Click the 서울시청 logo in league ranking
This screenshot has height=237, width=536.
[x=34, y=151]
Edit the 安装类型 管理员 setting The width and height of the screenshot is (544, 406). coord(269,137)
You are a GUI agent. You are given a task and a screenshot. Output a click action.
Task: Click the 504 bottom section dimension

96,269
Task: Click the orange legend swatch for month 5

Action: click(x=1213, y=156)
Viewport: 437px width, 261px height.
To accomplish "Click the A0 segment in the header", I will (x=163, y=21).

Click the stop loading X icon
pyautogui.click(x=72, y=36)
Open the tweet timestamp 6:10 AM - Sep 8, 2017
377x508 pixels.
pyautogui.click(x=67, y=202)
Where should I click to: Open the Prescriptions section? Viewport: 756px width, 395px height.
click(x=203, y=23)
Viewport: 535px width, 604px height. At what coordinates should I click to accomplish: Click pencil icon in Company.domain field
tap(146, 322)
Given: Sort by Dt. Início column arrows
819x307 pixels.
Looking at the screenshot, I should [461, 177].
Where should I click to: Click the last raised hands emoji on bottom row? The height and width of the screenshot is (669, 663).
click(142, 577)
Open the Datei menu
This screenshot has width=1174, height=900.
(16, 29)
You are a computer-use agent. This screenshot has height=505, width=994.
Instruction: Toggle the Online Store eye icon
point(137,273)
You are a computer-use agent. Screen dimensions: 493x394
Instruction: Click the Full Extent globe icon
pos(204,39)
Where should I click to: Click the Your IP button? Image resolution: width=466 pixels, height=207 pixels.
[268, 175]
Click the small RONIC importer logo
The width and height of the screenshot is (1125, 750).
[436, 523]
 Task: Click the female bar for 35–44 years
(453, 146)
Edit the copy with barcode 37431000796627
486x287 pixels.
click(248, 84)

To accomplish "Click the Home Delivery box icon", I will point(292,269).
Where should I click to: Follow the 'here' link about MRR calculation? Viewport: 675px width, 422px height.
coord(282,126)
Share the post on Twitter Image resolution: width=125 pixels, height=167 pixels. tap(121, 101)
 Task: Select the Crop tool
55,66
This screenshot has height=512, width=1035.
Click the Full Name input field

——————

Write the material out once more, exactly as it reads.

# [WRITTEN ANSWER]
Click the 서울시청 logo in league ranking
This screenshot has height=237, width=536.
[x=34, y=151]
Edit the 安装类型 管理员 setting The width and height of the screenshot is (544, 406). coord(269,137)
You are a GUI agent. You are given a task and a screenshot. Output a click action.
Task: Click the 504 bottom section dimension

96,269
Task: Click the orange legend swatch for month 5

Action: click(x=1213, y=156)
Viewport: 437px width, 261px height.
To accomplish "Click the A0 segment in the header", I will (x=163, y=21).

Click the stop loading X icon
pyautogui.click(x=72, y=36)
Open the tweet timestamp 6:10 AM - Sep 8, 2017
377x508 pixels.
pyautogui.click(x=67, y=202)
Where should I click to: Open the Prescriptions section? Viewport: 756px width, 395px height.
click(x=203, y=23)
Viewport: 535px width, 604px height. At what coordinates should I click to accomplish: Click pencil icon in Company.domain field
tap(146, 322)
Given: Sort by Dt. Início column arrows
819x307 pixels.
Looking at the screenshot, I should [461, 177].
Where should I click to: Click the last raised hands emoji on bottom row? The height and width of the screenshot is (669, 663).
click(142, 577)
Open the Datei menu
This screenshot has width=1174, height=900.
(16, 29)
You are a computer-use agent. This screenshot has height=505, width=994.
Instruction: Toggle the Online Store eye icon
point(137,273)
You are a computer-use agent. Screen dimensions: 493x394
Instruction: Click the Full Extent globe icon
pos(204,39)
Where should I click to: Click the Your IP button? Image resolution: width=466 pixels, height=207 pixels.
[268, 175]
Click the small RONIC importer logo
The width and height of the screenshot is (1125, 750).
[436, 523]
 Task: Click the female bar for 35–44 years
(453, 146)
Edit the copy with barcode 37431000796627
486x287 pixels.
click(248, 84)

To accomplish "Click the Home Delivery box icon", I will point(292,269).
Where should I click to: Follow the 'here' link about MRR calculation? Viewport: 675px width, 422px height.
coord(282,126)
Share the post on Twitter Image resolution: width=125 pixels, height=167 pixels. tap(121, 101)
 Task: Select the Crop tool
55,66
This screenshot has height=512, width=1035.
Click the Full Name input field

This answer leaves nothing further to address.